佐和田の商店街まで来ると、大会本部のアナウンスが響いていた。
「もう、終わっちゃう‥」
「コンマ1秒でも速く!」
相反する気持ちを胸に、アストロロードを通過しフィニッシュ会場へと入って行った。
ころばない様にコーナーを曲がると、フィニッシュゲートへ向かって全力疾走した。
脱帽して‥‥フィニッシュ‥‥
激しい呼吸に喘ぎ声が混じっていた‥呼吸を荒げながらも振り返って一礼。
記念すべき、第30回・佐渡国際トライアスロン大会のAタイプを完走した。
ランラップ 4:10:21 R順 104
トータル 12:42:44 (総合161位)
※Aタイプ
スタート:986 スイム棄権:7 バイク棄権:55 ラン棄権:129 失格:0 完走者:795 完走率:80.6%
【終わりに】
13回目の挑戦は、平凡なタイムであったが、計算通りにレース展開し、予定通りのタイムで完走出来た。

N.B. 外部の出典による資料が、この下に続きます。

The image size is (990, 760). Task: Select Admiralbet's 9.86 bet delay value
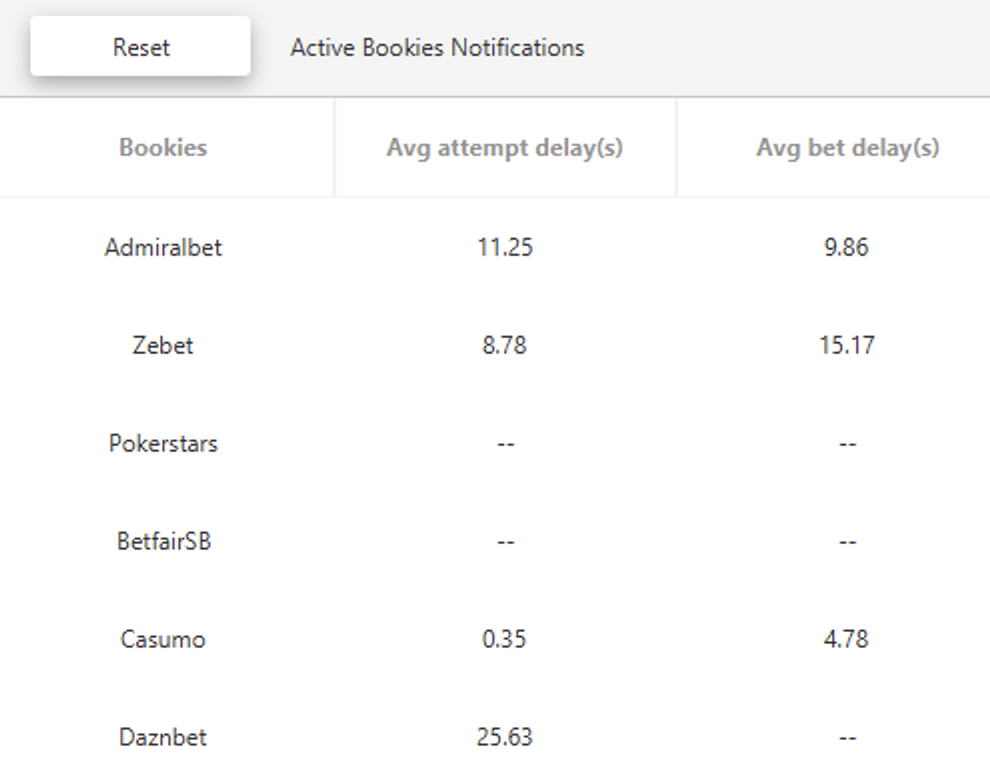point(846,247)
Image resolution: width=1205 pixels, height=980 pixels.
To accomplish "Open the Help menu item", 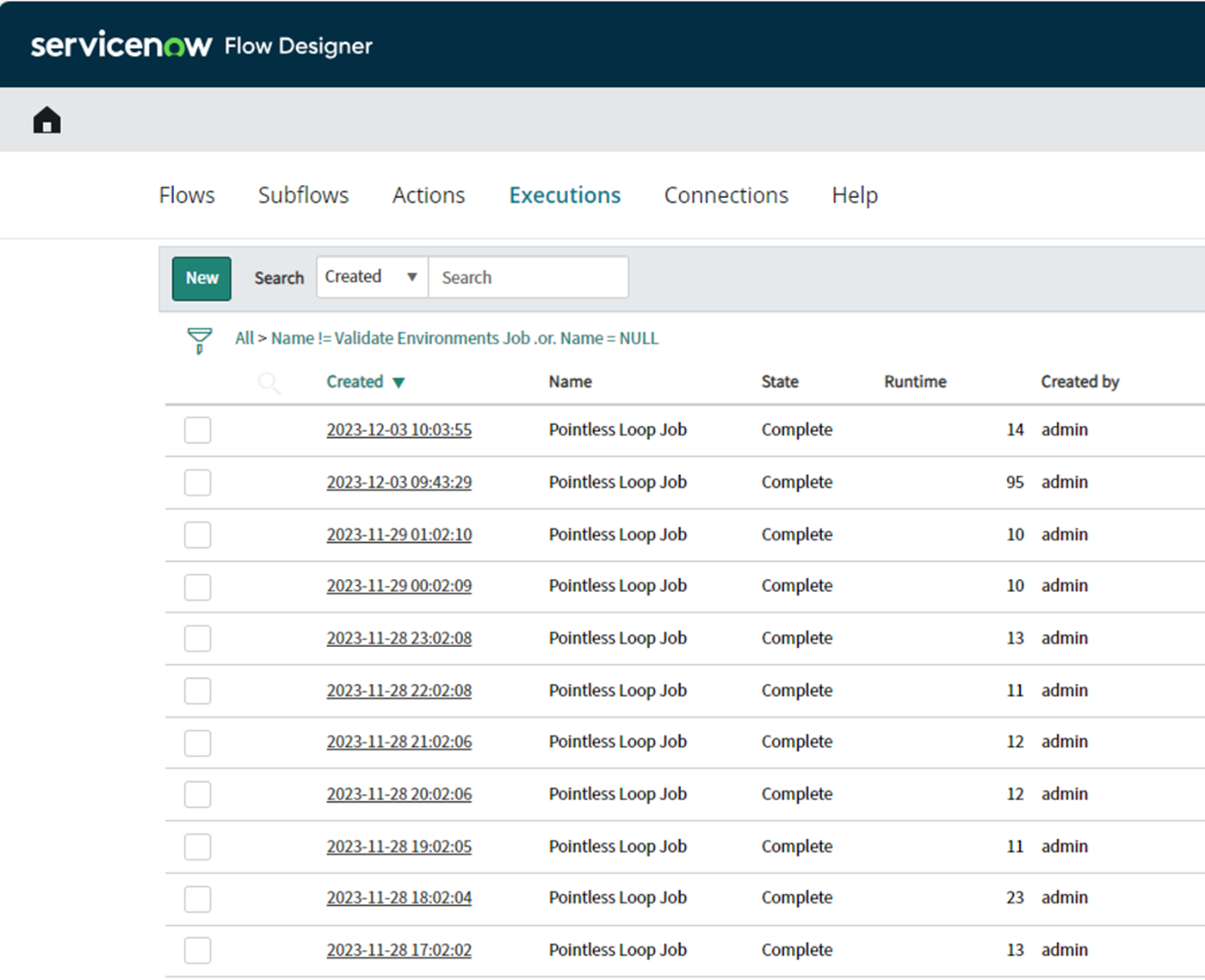I will [x=853, y=195].
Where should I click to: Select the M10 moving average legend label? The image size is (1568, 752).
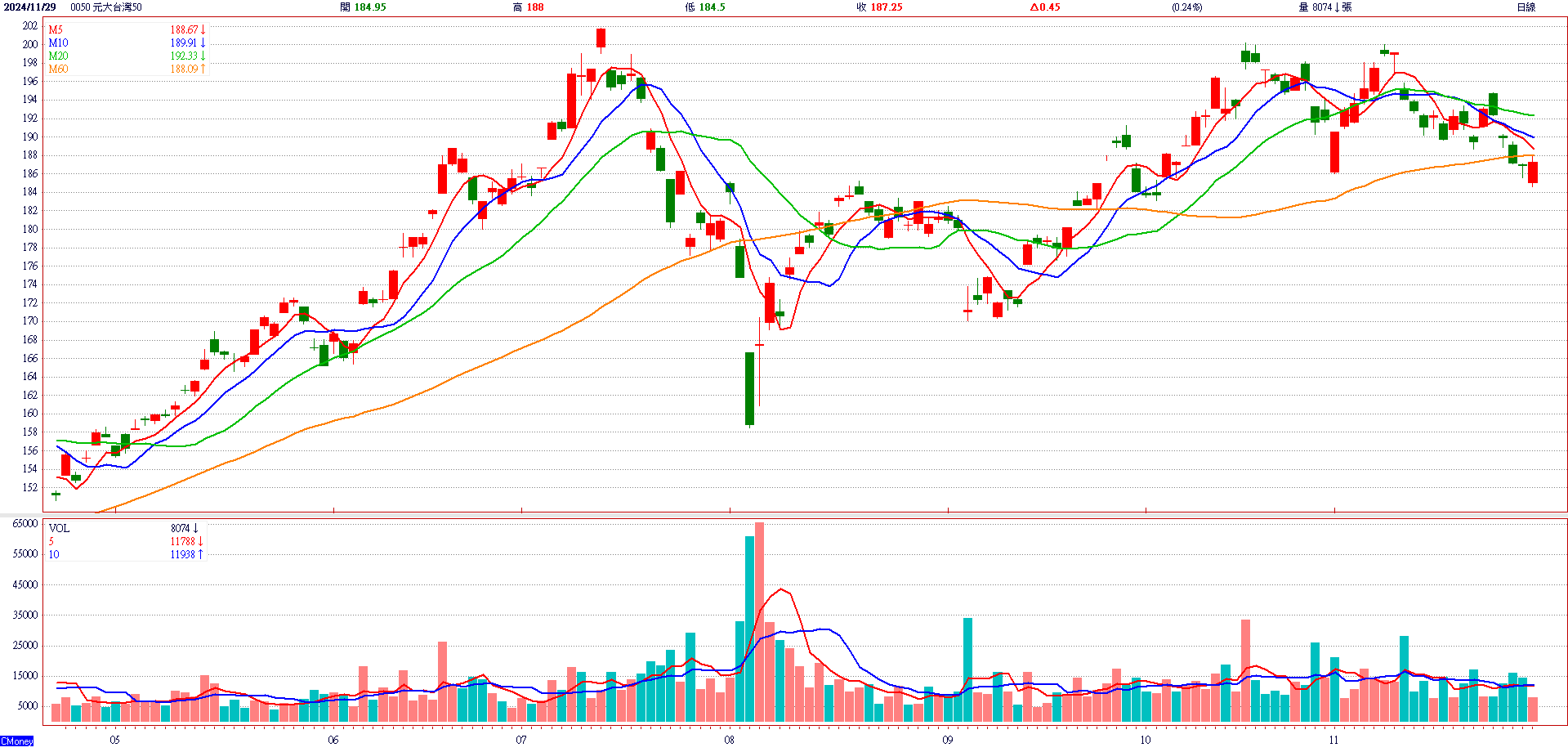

この素晴らしい大会が30回も開催され続けているのは、大会を支えてくださっている皆様のお陰です。また佐渡島民の皆様の、熱いおもてなしと応援のお陰です。
心より感謝し、御礼を申し上げます。有り難うございました。
出場された選手の皆さん、お疲れさまでした。そして、有り難うございました。また、佐渡でお会いしましょう。